Have you tried using mb_strtolower()?

PHP5 is not UTF-8 compatible, so you still need to resort to the mb extension. I suggest you set the internal encoding of mb to utf-8 and then you can freely use its functions without specifying the charset all the time:
mb_internal_encoding('UTF-8');
...
$b = mb_strtolower($a);
echo $b;

i have found this solution from here
$string = 'Թ';
echo 'Uppercase: '.mb_convert_case($string, MB_CASE_UPPER, "UTF-8").'';
echo 'Lowercase: '.mb_convert_case($string, MB_CASE_LOWER, "UTF-8").'';
echo 'Original: '.$string.'';
works for me (lower case)

Have you tried mb_strtolower() and specifying the encoding as the second parameter?
The examples on that page appear to work.
You could also try:
$str = mb_strtolower($str, mb_detect_encoding($str));

Php by default does not know about utf-8. It assumes any string is ASCII, so it strtolower converts bytes containing codes of uppercase letters A-Z to codes of lowercase a-z. As the UTF-8 non-ascii letters are written with two or more bytes, the strtolower converts each byte separately, and if the byte happens to contain code equal to letters A-Z, it is converted. In the result the sequence is broken, and it no longer represents correct character.

### GIVEN RECORDS
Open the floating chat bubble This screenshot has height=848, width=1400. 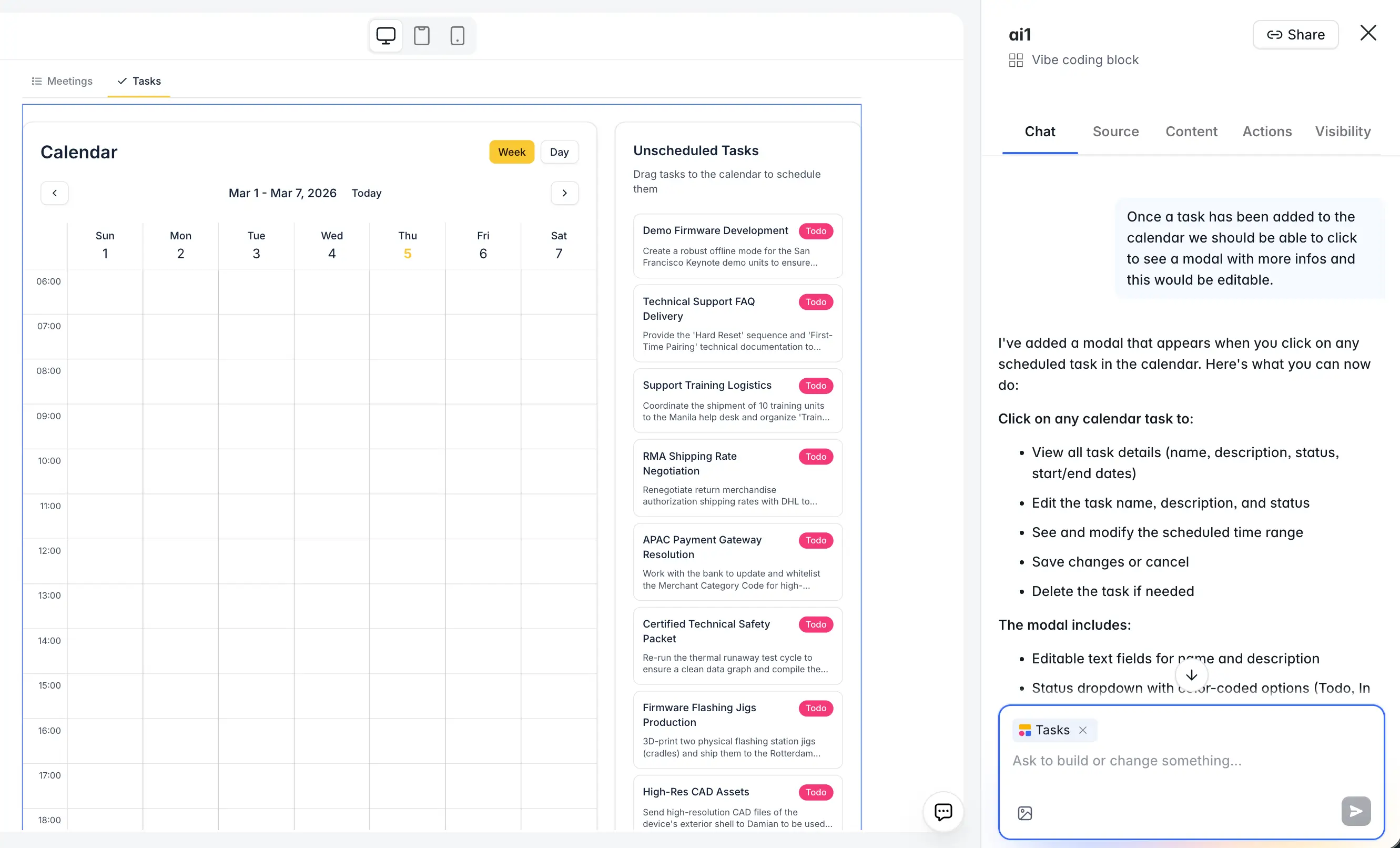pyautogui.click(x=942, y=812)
==
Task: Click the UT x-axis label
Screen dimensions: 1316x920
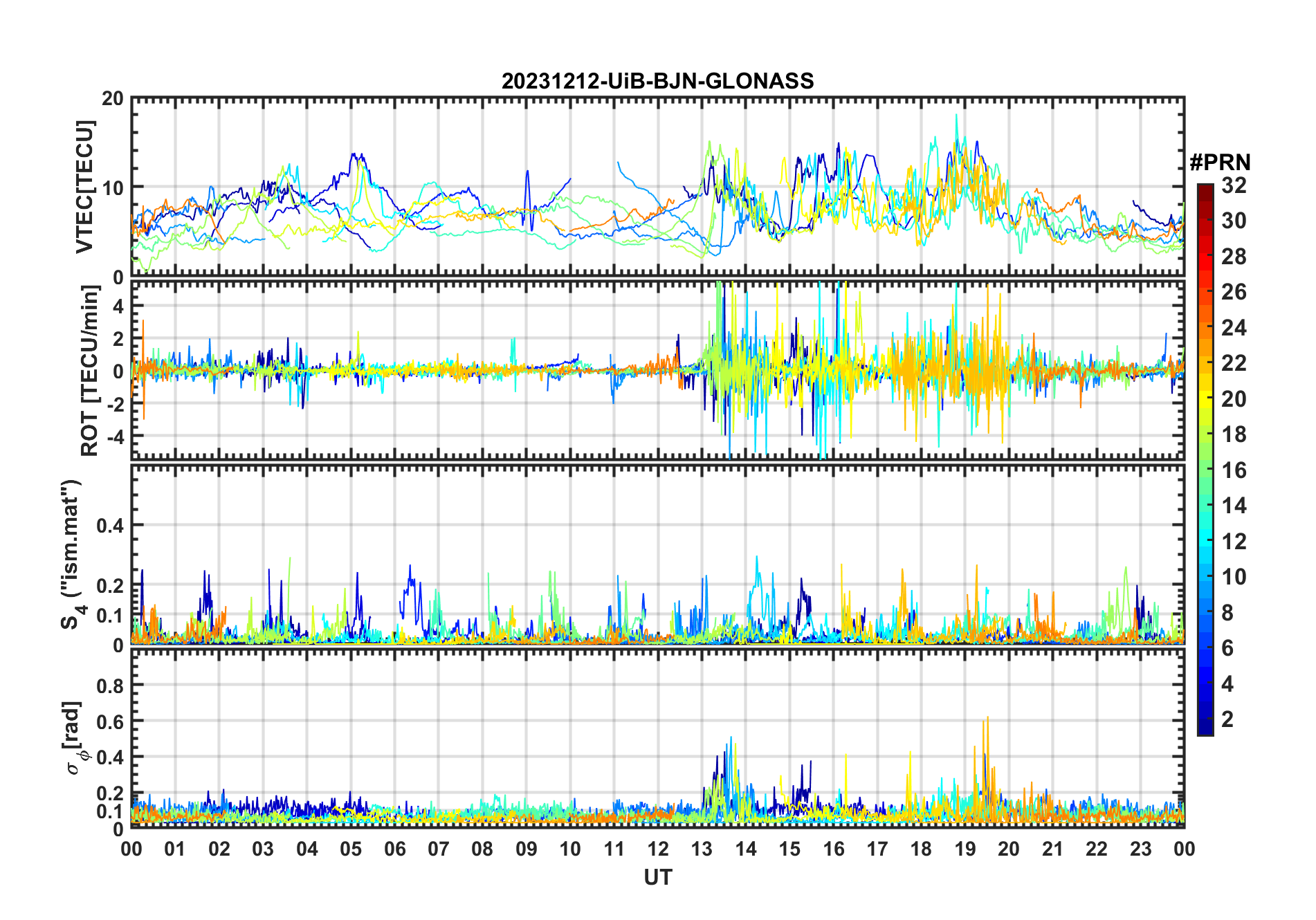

### REQUIRED TASKS
(a) Please list every function name in the thread that begins with "mb_".
(b) Rewrite the thread from "i have found" to "me (lower case)", putting "ISO-8859-5" wherever "UTF-8" appears.

### SOLUTIONS FOR EACH TASK
(a) mb_strtolower, mb_internal_encoding, mb_convert_case, mb_detect_encoding

(b)
i have found this solution from here
$string = 'Թ';
echo 'Uppercase: '.mb_convert_case($string, MB_CASE_UPPER, "ISO-8859-5").'';
echo 'Lowercase: '.mb_convert_case($string, MB_CASE_LOWER, "ISO-8859-5").'';
echo 'Original: '.$string.'';
works for me (lower case)